The mysterious Cooper Creek turtles

Scientists are continuing their 20 year survey of one of Australia’s most unique turtles which lives in waterholes in the arid zones of western Queensland and north east South Australia.

The Cooper Creek Turtle, also known as Emmotts Turtle, is one of Australia’s largest freshwater turtles and can grow to more than 7.5kg.

Scientists last year camped at Noonbah Station, 160km south-west of Longreach, to collect and tag turtles using nets. The animals were often covered in algae; and exhibited megacephaly – enlarged head sizes – across all ages and sexes, although the researchers say it was “particularly pronounced in adult females”.

Teams from the University of New England and Canberra University have been visiting the region for more than 20 years, camping alongside Waterloo, Fishhole and Broadwater waterholes in one of Australia’s most inhospitable climates. Their latest report was published in Austral Ecology.

The researchers say they are scratching the surface of what they know of the turtles. 

The Cooper Creek Turtle (Emydura macquarii emmotti – E. m. emmotti) lives in the border region of Queensland and South Australia.

The Creek experiences dynamic and unpredictable boom–bust systems: “… that oscillates between periods of bountiful nutrients and periods of extremely limited resource,” the researchers wrote.

Donald McKnight is a biologist who led the research into this rarely surveyed turtle with Deborah Bower, Arthur Georges, and Fiorenzo Guarino.

He says the climate change impact on the Cooper Creek Turtle could be devastating.

“Climate change may end up being really detrimental to the system, especially if you get higher droughts happening.

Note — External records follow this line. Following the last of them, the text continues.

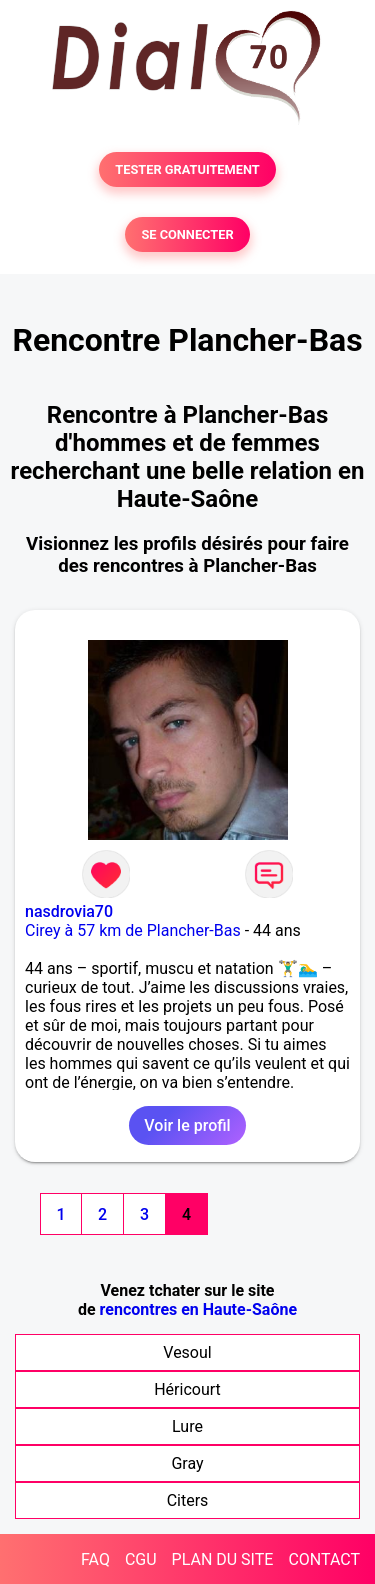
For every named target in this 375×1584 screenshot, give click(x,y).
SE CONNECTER (187, 234)
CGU (141, 1559)
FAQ (95, 1559)
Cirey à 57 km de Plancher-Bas (133, 930)
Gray (187, 1463)
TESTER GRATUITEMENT (187, 169)
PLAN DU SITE (223, 1559)
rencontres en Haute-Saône (198, 1309)
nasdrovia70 (69, 911)
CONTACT (324, 1559)
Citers (188, 1500)
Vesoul (187, 1352)
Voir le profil (187, 1125)
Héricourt (187, 1389)
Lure (187, 1426)
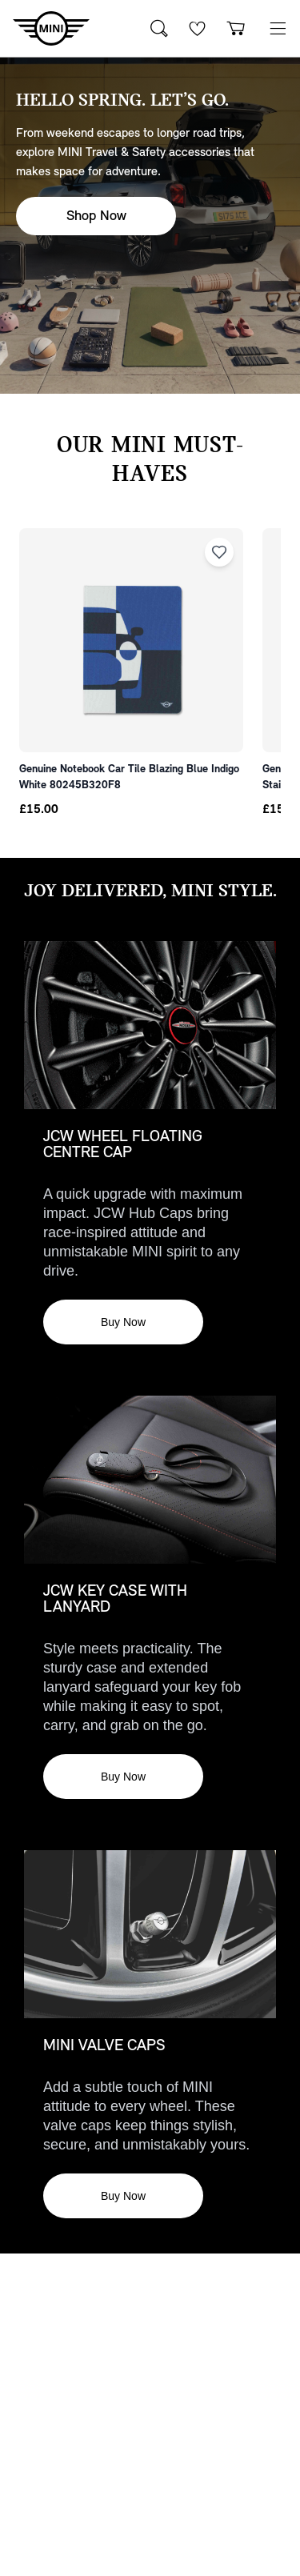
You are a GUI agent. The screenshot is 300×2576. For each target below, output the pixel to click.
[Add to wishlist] (219, 552)
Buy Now (123, 1322)
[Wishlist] (197, 28)
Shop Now (96, 215)
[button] (277, 28)
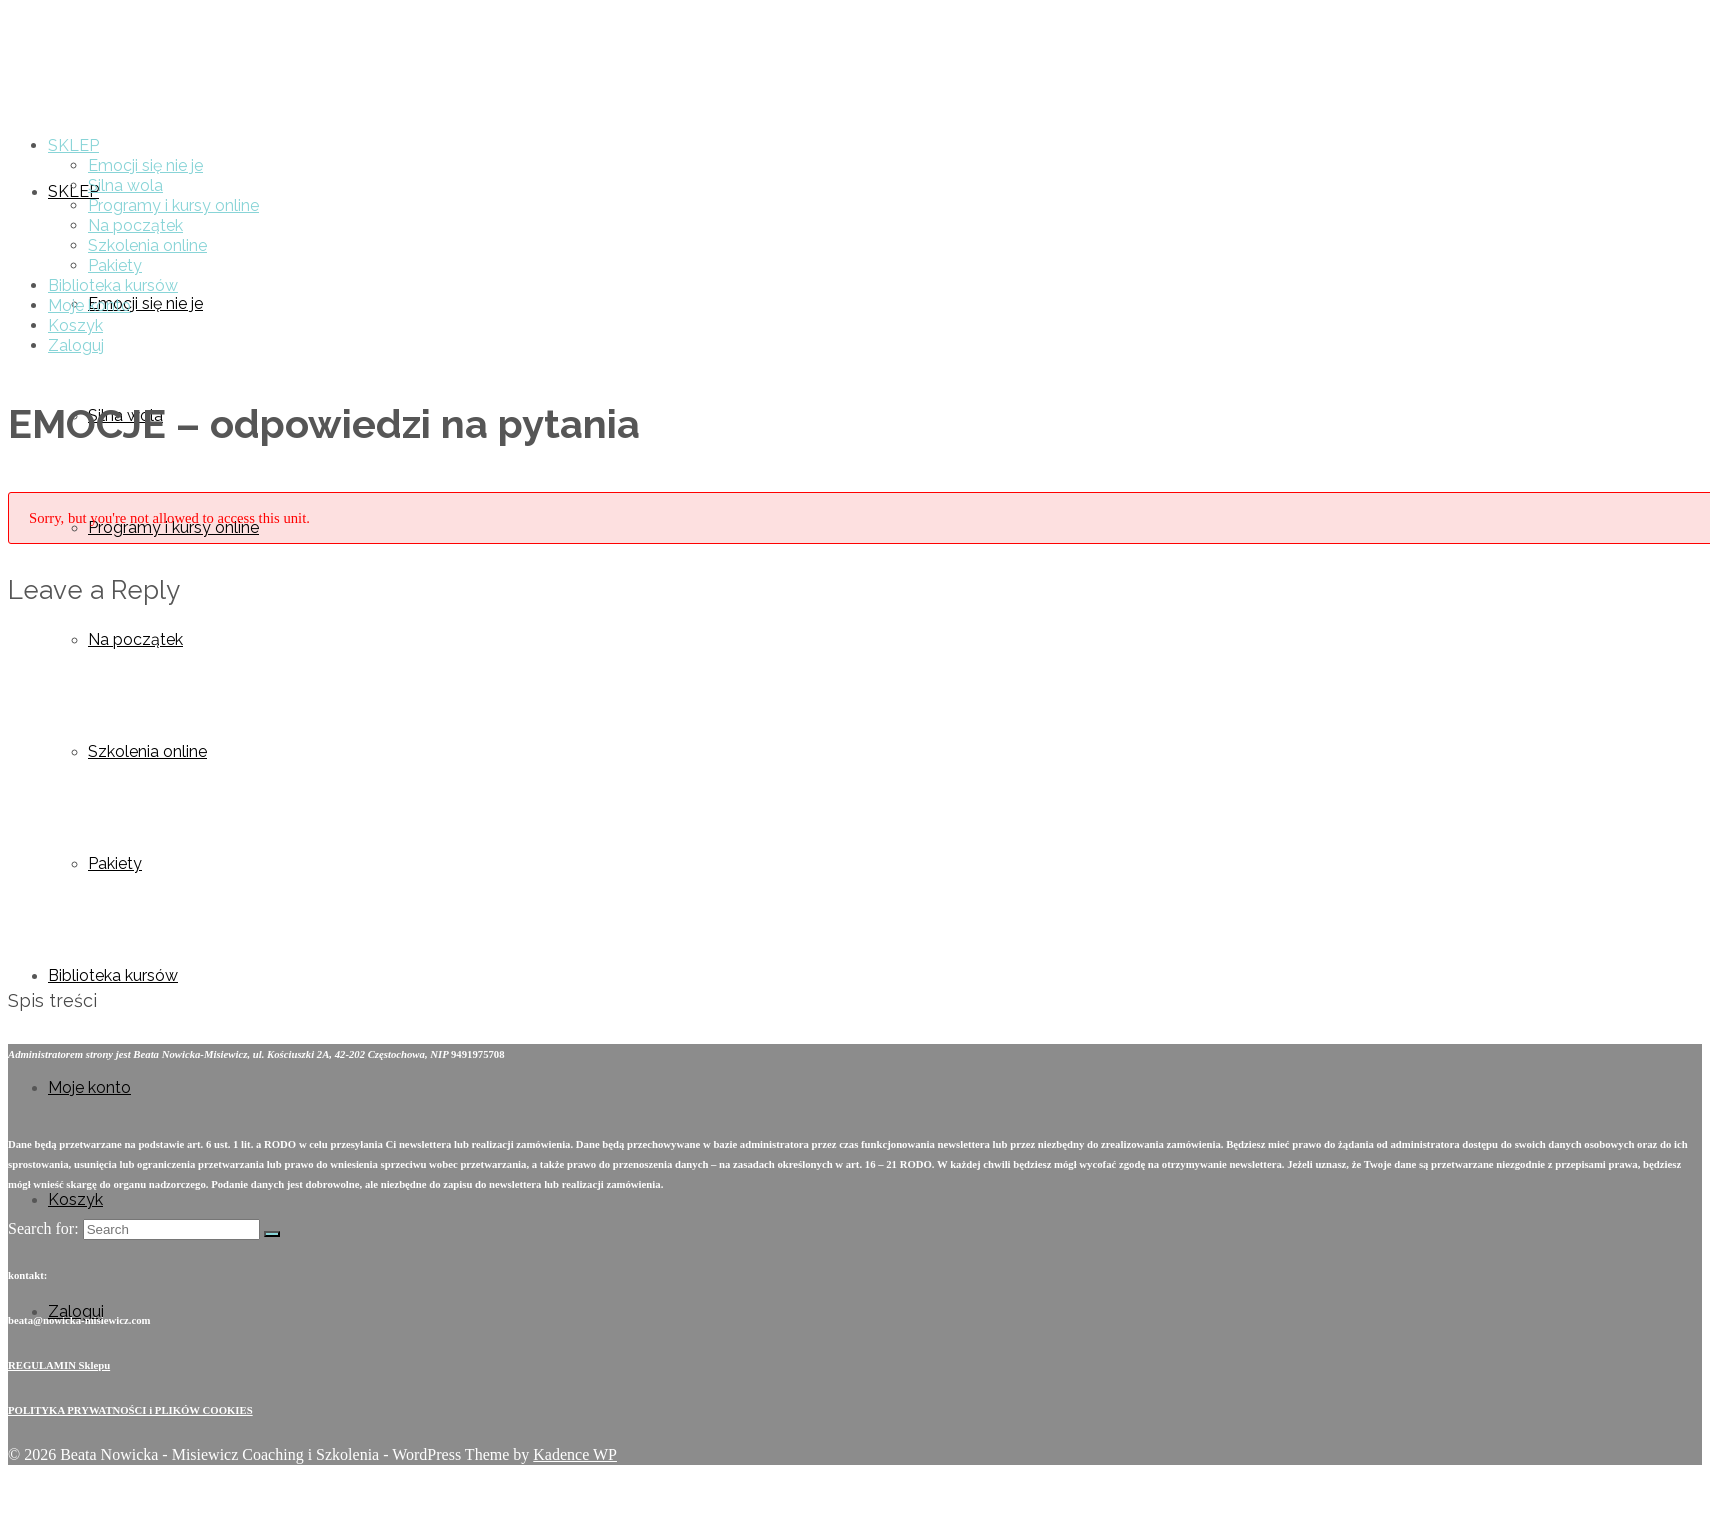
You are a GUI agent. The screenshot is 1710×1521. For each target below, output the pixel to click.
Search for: (43, 1228)
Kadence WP (575, 1454)
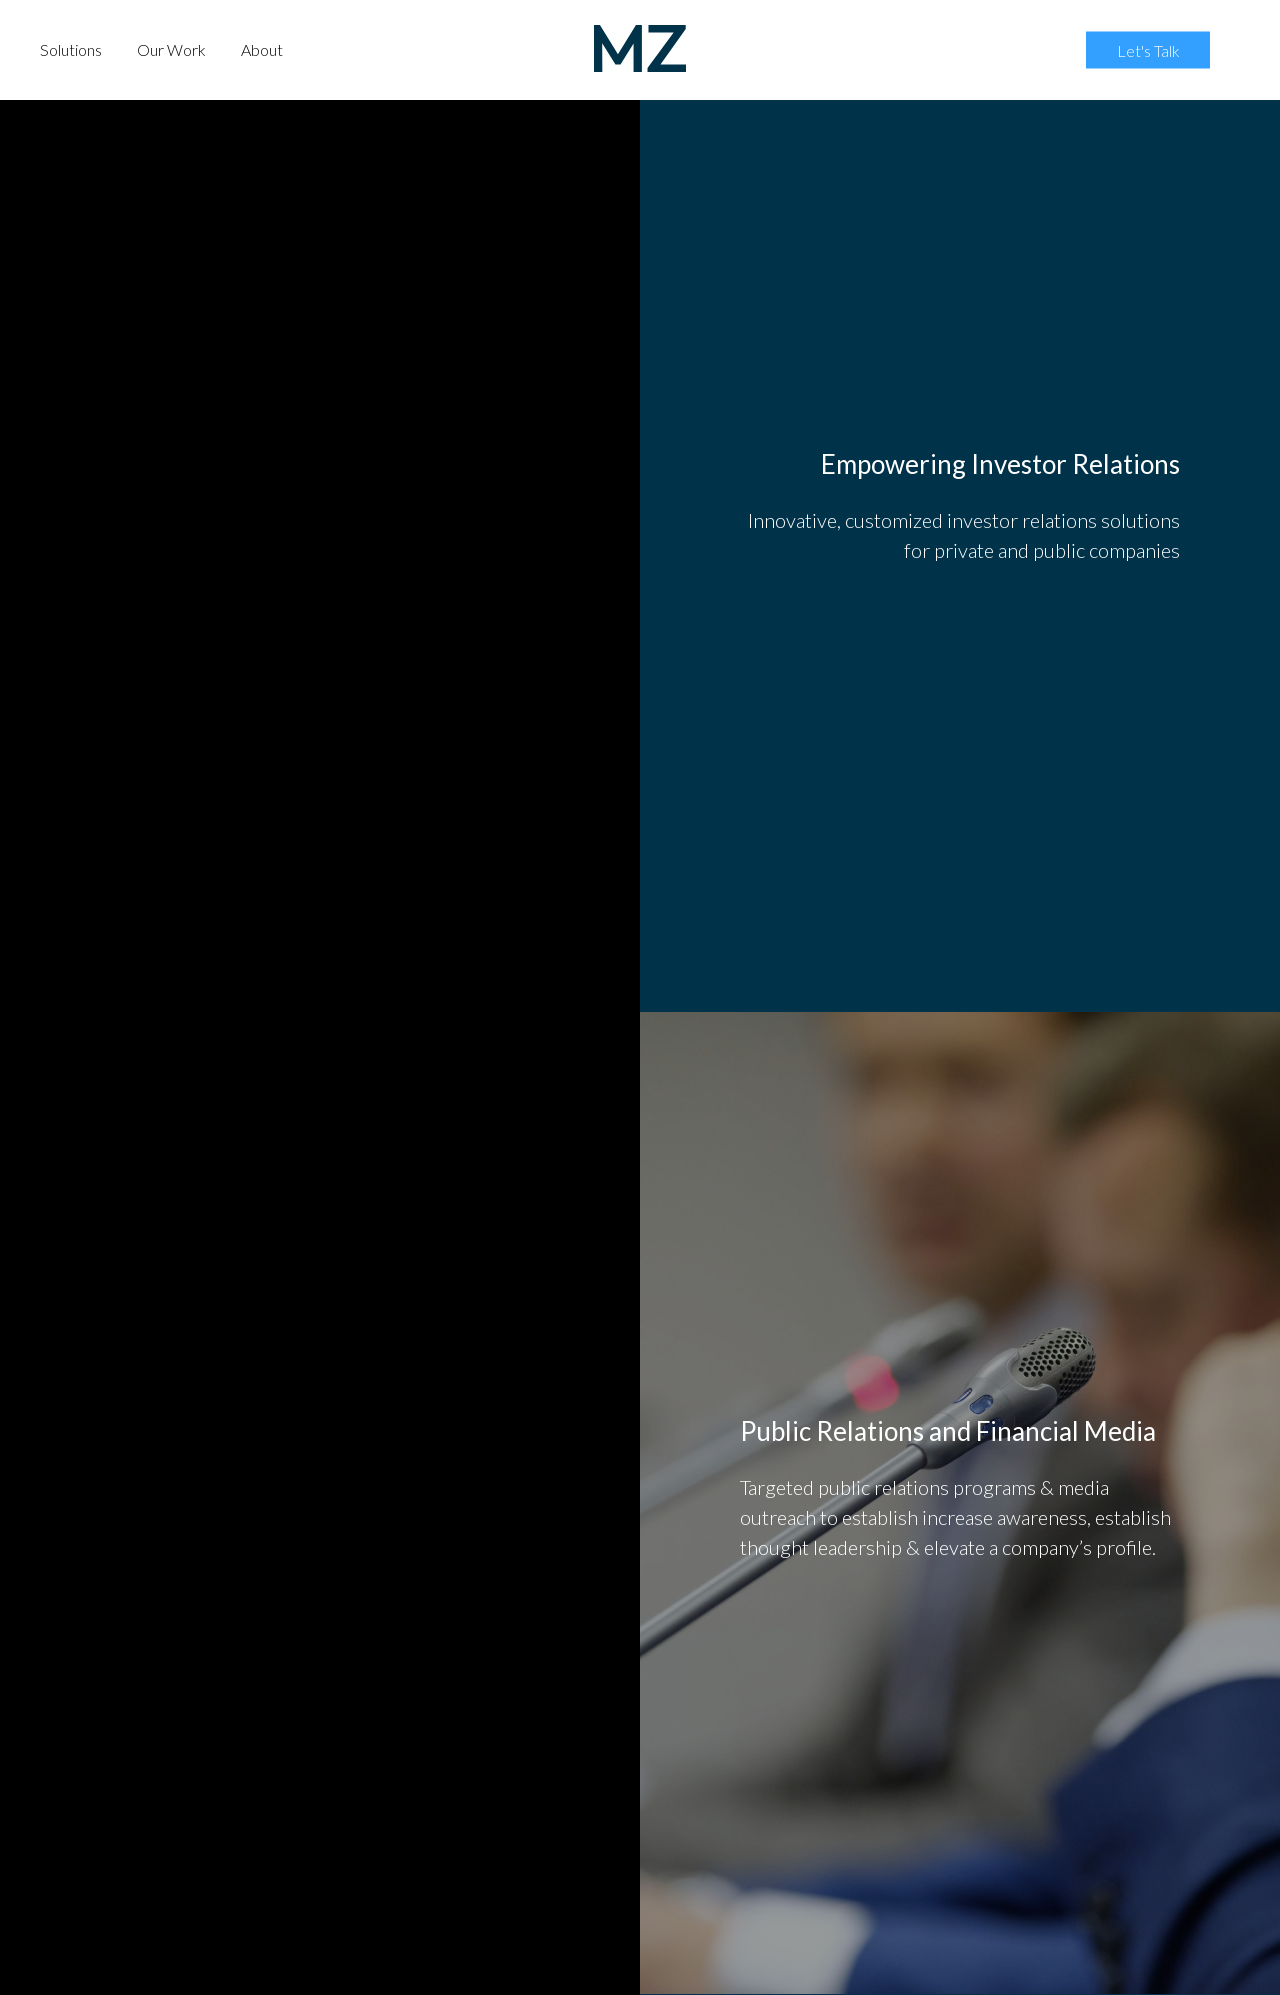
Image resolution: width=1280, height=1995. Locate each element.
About (262, 49)
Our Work (171, 49)
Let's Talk (1148, 49)
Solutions (71, 49)
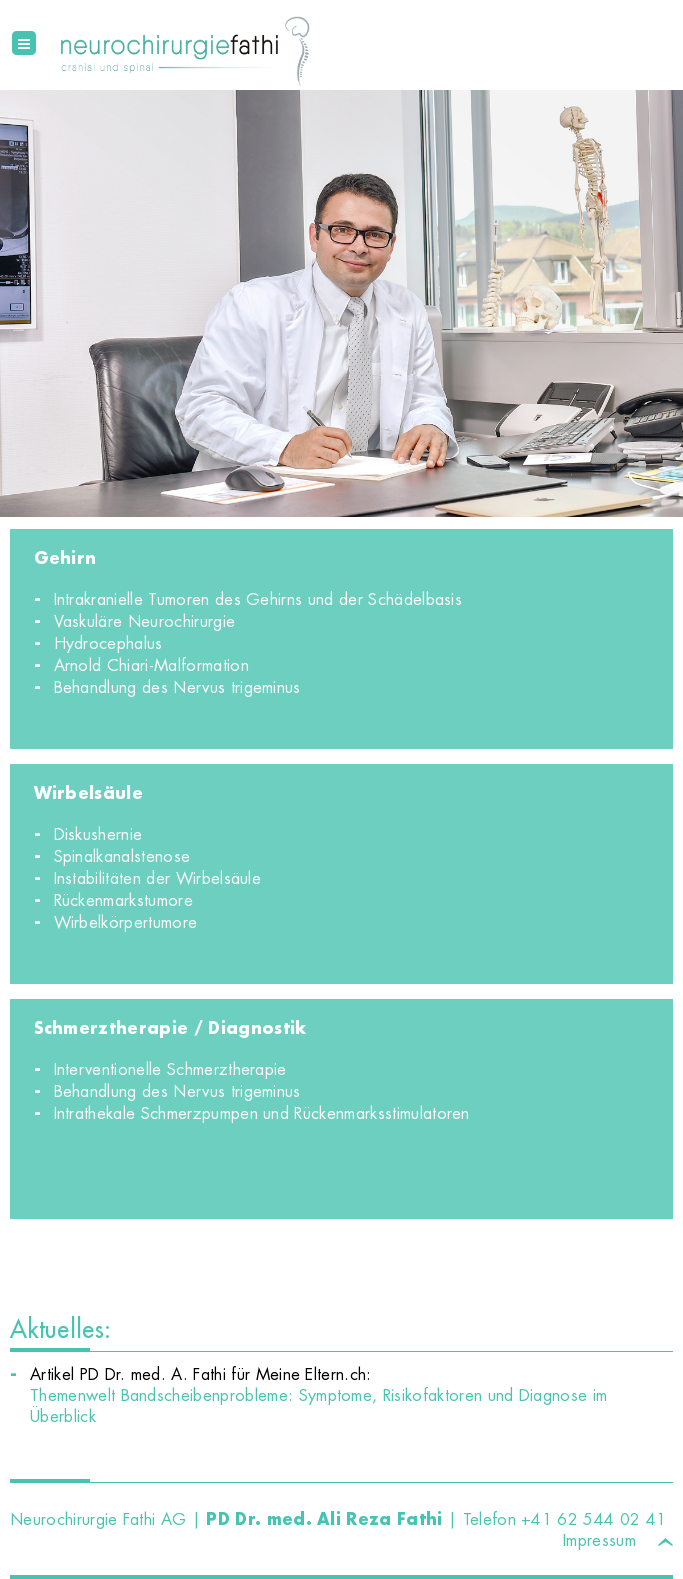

Longer and more severe droughts mean that these waterholes may start going dry more frequently,” McKnight says.

Head sizes
Size difference depending on sex/age. Credit: Austral Ecology

The turtles’ megacephaly was surprising.

“Megacephaly in Latin…literally means big head, ‘mega’ big and ‘cephaly’ head,” says McKnight.

“Usually in turtles, and in a lot of animals, when you get megacephaly, it has to do with what they’re eating.” Females dont eat the same diet as males.

There are other size differences between males and females. Females are larger and males have a longer tail.

Size difference depending on sex/age. Credit: Austral Ecology

With an maximum recorded size of 402 mm (straight-line carapace length) and estimated mass of  over 8 kg, E. m. emmotti is one of Australia’s largest chelid turtles by weight.

Bower etc
Deborah Bower and Donald McKnight setting a trap to catch Copper Creek Turtles

”Chelidae” is a family of aquatic or semi-aquatic freshwater turtles. Chelids have distinct ankle joints and webbed feet with four or five claws, and other niche features.

McKnight hopes to continue studying the Cooper Creek Turtle.

“The hope is to really make this a long-term project we [can] go back year after year,  and look at growth rates and individuals as well as the population dynamics itself, and then see if we can correlate good years for turtles with what’s happening with the water cycle.”

It took the team 2 days’ driving to get to Cooper Creek, where they camped for 10 days.

“It could look lifeless at a quick glance, but then you get around these waterholes. They’re full of fish and turtles and birds and kangaroos and dingoes and everything else are coming to [the waterholes].

“We still aren’t sure how far individuals migrate (at least 15 km), but the species is found along nearly the entire length of Cooper Creek (all the way down into South Australia). So Burke and Wills certainly could have encountered (and possibly eaten) them.”

The research hasn’t come without challenges. One year, they went during the dry season, but it didn’t go to plan due to an unexpected downpour.

Img 4317 man in mud
Arthur Georges trudging through the impossible mud after a downpour at Cooper Creek.

“We were camped next to the waterhole, and were out watching as the water levels kept rising up and up and up around the campsite.”

The problem with the wet earth in the desert is it is incredibly sticky.

“You try to walk [and] you get kilograms of mud stuck to your feet.”

Bower brought her dog. It was having a miserable time with mud.

“[The] universities weren’t thrilled with us being stuck out there in those conditions, but not much you can do about it once it’s happened.”